Réalisé par Olivier Ducastel et Jacques Martineau


Avec Geoffrey Couët, François Nambot,

Mario Fanfani, Bastien Gabriel, Miguel Ferreira,

Éric Dehak, Arthur Dumas, Patrick Joseph


Genre Comédie dramatique


Production Française

Synopsis

Théo (Geoffrey Couët) et de Hugo (François Nambot) se rencontrent dans un club libertin. Très vite la complicité entre eux dépasse le simple lien charnel.

Passé l’exaltation des premières étreintes passionnées, dégrisés, ils errent dans les rues vides du Paris nocturne, et se confrontent à leur amour naissant.

Puis la peur au ventre direction les urgences. Et si Hugo, séropositif, avait contaminé Théo qui a fait l’erreur, dans un moment d’abandon, de vivre l’instant sans protection ?
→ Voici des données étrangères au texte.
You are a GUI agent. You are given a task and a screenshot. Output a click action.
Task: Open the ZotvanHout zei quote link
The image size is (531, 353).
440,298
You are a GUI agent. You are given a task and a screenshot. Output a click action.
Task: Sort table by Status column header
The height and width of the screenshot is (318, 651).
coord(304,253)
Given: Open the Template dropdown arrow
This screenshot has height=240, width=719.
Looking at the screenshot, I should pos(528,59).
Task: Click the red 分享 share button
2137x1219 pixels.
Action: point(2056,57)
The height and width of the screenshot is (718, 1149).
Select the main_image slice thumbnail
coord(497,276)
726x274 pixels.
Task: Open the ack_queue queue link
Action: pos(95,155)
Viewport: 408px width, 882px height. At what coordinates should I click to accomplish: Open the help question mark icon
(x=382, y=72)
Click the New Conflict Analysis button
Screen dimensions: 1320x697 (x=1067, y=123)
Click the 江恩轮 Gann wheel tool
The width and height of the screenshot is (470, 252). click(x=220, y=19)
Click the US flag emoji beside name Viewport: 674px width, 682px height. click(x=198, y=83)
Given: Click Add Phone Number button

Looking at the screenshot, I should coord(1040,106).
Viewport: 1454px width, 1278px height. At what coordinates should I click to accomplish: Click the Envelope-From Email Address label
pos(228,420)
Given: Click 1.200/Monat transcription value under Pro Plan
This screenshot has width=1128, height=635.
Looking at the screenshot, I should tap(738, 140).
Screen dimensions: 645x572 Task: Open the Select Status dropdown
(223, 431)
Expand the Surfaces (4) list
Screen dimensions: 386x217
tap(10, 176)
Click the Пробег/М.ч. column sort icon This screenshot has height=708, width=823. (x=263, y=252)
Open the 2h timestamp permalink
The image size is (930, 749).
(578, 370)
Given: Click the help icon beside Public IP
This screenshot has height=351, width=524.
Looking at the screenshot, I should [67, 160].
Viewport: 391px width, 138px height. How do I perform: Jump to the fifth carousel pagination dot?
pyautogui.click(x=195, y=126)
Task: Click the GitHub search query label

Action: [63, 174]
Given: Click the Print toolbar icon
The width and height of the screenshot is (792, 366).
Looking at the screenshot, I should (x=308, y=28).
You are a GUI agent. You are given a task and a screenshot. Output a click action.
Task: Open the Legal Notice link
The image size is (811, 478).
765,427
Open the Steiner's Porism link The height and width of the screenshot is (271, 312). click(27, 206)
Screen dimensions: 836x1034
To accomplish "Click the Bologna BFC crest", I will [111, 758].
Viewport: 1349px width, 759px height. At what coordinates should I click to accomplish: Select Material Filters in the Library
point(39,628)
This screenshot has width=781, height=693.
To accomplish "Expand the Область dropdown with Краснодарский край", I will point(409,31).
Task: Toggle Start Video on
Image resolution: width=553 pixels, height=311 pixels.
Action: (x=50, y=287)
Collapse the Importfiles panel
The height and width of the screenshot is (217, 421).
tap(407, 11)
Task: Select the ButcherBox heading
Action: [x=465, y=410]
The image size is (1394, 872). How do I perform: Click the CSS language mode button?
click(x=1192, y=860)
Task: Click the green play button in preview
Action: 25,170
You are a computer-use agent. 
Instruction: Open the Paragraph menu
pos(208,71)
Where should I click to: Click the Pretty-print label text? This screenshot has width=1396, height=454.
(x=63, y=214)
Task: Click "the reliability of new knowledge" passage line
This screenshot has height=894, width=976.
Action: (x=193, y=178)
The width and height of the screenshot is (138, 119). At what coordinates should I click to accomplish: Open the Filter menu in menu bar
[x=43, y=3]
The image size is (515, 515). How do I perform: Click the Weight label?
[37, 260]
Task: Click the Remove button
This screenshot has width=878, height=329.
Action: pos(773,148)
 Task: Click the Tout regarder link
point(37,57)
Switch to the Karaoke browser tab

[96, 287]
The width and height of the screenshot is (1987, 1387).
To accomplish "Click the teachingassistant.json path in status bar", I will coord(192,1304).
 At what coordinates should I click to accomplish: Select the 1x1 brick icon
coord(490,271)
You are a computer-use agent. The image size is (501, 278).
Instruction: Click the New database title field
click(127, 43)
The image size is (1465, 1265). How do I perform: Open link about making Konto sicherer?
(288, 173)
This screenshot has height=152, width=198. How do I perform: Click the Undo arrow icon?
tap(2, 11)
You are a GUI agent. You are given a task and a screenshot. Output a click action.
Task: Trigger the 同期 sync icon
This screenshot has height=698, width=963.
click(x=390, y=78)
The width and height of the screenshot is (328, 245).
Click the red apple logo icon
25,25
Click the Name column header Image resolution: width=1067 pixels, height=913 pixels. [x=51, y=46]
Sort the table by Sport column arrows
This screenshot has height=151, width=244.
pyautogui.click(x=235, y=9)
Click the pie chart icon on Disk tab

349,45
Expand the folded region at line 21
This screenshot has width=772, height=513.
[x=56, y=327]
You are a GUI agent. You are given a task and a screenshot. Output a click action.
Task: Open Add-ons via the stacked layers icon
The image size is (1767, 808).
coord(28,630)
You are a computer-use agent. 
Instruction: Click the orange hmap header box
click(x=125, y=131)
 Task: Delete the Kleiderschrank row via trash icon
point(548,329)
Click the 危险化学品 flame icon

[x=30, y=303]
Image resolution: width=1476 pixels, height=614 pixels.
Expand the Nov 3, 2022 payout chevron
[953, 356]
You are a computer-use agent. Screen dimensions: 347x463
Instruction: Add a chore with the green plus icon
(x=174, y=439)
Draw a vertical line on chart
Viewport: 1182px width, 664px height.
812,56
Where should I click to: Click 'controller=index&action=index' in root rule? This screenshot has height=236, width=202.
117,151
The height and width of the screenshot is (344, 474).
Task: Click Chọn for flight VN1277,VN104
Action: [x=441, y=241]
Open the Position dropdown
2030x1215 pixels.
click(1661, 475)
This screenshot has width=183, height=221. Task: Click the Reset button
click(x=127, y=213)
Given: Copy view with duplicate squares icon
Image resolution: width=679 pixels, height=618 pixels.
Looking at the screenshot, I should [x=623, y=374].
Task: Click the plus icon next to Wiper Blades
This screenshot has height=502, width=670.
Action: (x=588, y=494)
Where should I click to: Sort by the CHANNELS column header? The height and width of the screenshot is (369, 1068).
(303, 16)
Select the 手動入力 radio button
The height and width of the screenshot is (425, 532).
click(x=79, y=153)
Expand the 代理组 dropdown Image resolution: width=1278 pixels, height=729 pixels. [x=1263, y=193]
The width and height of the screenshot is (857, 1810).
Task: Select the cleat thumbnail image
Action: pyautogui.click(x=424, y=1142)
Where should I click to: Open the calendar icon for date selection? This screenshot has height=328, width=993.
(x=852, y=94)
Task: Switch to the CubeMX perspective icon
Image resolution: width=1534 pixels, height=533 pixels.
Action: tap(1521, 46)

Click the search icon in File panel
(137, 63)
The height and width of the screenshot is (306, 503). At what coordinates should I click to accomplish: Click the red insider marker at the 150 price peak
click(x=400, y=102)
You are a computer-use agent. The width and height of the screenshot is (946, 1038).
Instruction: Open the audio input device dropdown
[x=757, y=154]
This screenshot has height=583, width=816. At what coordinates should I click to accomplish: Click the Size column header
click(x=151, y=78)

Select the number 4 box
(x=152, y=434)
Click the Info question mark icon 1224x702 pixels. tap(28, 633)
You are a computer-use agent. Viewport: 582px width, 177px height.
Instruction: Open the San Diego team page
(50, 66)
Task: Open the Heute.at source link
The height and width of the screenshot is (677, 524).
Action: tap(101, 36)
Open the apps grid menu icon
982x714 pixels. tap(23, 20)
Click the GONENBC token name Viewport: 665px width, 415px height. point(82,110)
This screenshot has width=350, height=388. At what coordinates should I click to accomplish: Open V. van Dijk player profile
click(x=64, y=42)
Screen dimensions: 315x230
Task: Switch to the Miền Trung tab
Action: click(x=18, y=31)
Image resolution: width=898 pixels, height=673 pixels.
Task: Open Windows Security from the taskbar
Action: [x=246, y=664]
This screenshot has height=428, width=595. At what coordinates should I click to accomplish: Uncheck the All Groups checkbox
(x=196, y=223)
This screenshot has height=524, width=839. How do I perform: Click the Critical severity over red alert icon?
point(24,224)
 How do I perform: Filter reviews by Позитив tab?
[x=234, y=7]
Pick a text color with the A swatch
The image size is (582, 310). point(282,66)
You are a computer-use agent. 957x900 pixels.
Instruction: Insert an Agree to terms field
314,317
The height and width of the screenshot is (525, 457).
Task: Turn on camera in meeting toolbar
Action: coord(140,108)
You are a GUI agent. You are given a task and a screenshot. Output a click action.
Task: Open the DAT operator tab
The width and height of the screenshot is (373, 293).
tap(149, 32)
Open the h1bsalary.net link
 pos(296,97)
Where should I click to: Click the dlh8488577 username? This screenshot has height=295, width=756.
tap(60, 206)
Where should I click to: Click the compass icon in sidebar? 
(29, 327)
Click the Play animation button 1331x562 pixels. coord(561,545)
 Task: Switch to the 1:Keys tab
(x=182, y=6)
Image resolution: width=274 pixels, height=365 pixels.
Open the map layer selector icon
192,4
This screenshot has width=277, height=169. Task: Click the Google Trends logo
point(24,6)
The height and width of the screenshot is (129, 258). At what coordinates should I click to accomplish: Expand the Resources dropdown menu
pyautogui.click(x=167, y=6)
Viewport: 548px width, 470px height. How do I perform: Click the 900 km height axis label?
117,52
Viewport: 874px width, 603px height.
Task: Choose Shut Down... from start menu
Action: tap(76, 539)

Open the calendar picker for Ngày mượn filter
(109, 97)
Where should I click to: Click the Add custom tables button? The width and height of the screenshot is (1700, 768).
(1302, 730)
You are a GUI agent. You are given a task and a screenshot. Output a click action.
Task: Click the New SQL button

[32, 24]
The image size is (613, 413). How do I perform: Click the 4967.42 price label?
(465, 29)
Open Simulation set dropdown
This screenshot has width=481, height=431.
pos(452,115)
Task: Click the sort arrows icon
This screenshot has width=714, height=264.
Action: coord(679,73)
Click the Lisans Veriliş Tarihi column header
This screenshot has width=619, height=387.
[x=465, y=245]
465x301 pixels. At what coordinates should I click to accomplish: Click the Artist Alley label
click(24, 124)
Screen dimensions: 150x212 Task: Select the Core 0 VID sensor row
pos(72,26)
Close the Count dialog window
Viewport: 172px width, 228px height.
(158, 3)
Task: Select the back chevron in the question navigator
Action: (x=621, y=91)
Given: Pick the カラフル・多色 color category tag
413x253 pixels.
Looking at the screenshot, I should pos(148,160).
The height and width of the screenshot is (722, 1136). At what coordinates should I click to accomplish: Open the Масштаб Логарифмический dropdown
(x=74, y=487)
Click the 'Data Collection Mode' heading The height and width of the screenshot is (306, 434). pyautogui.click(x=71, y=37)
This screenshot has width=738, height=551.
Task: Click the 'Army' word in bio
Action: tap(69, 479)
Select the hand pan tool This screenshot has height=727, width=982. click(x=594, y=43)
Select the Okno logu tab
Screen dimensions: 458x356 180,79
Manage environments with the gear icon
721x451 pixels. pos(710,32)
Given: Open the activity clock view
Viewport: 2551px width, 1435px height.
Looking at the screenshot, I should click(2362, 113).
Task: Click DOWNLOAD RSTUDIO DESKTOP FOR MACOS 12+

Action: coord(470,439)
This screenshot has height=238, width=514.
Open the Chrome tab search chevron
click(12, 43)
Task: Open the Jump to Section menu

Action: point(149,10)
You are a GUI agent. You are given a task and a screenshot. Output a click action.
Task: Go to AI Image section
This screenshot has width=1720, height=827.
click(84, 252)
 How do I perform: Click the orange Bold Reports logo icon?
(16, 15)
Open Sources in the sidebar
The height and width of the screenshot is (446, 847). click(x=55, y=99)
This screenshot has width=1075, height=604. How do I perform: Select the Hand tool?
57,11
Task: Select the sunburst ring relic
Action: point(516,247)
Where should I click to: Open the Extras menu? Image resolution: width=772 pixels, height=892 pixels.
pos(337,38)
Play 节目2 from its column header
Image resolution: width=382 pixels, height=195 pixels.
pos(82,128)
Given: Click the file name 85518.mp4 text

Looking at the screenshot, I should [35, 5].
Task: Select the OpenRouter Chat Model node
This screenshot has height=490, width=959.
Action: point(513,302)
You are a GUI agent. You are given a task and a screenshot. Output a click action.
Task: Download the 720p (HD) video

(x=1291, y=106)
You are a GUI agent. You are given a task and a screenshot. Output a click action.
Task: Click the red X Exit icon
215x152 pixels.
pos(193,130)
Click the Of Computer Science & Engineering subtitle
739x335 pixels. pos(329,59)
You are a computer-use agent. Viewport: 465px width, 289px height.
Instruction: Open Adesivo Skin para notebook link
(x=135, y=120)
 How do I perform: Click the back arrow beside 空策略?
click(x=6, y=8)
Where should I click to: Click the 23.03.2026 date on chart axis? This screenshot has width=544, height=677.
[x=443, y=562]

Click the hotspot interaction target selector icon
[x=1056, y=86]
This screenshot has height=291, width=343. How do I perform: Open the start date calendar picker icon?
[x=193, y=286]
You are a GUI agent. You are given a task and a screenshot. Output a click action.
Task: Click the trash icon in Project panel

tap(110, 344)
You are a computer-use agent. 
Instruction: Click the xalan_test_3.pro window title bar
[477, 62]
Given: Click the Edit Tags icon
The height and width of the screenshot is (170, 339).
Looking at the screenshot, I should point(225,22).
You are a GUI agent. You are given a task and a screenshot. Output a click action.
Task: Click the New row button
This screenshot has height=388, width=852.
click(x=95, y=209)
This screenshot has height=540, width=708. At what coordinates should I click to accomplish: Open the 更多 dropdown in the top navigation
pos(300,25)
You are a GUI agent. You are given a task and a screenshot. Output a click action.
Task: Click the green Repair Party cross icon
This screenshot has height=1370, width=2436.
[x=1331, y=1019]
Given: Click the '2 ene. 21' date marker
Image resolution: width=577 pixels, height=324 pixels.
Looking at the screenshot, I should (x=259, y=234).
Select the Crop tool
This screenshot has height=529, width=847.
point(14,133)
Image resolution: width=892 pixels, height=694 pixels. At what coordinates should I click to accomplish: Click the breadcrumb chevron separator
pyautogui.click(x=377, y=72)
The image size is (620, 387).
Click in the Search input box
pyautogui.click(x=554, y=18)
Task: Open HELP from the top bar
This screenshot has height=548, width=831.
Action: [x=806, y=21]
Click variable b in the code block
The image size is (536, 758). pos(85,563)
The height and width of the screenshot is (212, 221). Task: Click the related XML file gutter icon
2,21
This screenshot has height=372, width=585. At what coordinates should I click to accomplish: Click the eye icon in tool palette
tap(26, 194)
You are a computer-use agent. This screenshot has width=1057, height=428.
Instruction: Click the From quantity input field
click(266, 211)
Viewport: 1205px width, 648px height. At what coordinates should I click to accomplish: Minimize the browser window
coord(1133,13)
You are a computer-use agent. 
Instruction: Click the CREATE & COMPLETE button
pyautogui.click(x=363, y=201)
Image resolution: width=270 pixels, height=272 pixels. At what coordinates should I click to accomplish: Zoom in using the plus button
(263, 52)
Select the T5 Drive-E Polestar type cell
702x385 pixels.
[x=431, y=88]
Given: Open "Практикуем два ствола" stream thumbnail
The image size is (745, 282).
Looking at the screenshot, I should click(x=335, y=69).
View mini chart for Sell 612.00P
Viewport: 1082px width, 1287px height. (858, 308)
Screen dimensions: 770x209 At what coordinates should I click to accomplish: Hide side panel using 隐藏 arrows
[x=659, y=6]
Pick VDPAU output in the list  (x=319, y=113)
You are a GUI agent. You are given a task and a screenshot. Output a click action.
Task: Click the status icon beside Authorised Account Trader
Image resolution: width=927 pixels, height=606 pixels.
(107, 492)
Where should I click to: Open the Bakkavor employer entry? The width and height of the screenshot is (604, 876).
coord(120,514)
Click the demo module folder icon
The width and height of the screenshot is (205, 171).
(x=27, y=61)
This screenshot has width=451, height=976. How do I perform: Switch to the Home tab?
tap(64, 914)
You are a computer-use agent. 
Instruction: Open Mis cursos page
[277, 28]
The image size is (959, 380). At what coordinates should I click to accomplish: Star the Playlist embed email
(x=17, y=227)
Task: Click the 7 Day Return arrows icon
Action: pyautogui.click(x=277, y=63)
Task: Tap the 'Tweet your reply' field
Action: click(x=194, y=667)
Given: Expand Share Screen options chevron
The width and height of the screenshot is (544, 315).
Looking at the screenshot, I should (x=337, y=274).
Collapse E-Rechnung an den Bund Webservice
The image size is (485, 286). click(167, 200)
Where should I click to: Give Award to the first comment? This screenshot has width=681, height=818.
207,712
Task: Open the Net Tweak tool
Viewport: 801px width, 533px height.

Conversation entre les réalisateurs, Olivier Ducastel et Jacques Martineau


La scène d’ouverture


Olivier Ducastel  :  J’imagine qu’on va beaucoup nous parler de la scène d’ouverture du film. Pourtant, elle a été assez simple à tourner, tu ne trouves pas ?
 


Jacques Martineau : Je crois que c’est parce que nous racontions une vraie histoire, que nous étions tous concentrés sur cet objectif qui a rendu le filmage de la sexualité aussi naturel que ce que nous avions imaginé lorsque nous avons conçu le projet. Ce n’est pas qu’une scène de coït et la "performance" qui consiste à filmer des comédiens en érection, s’est complètement effacée (même si, quand même, ça ne se fait pas comme une scène de repas !) devant les nécessités du récit : il fallait qu’on croie à cette rencontre amoureuse, à cet élan éperdu du désir. La question des regards était pour nous tous la plus essentielle. Mais il faut admettre que cette scène n’a pas rendu la production du film très simple.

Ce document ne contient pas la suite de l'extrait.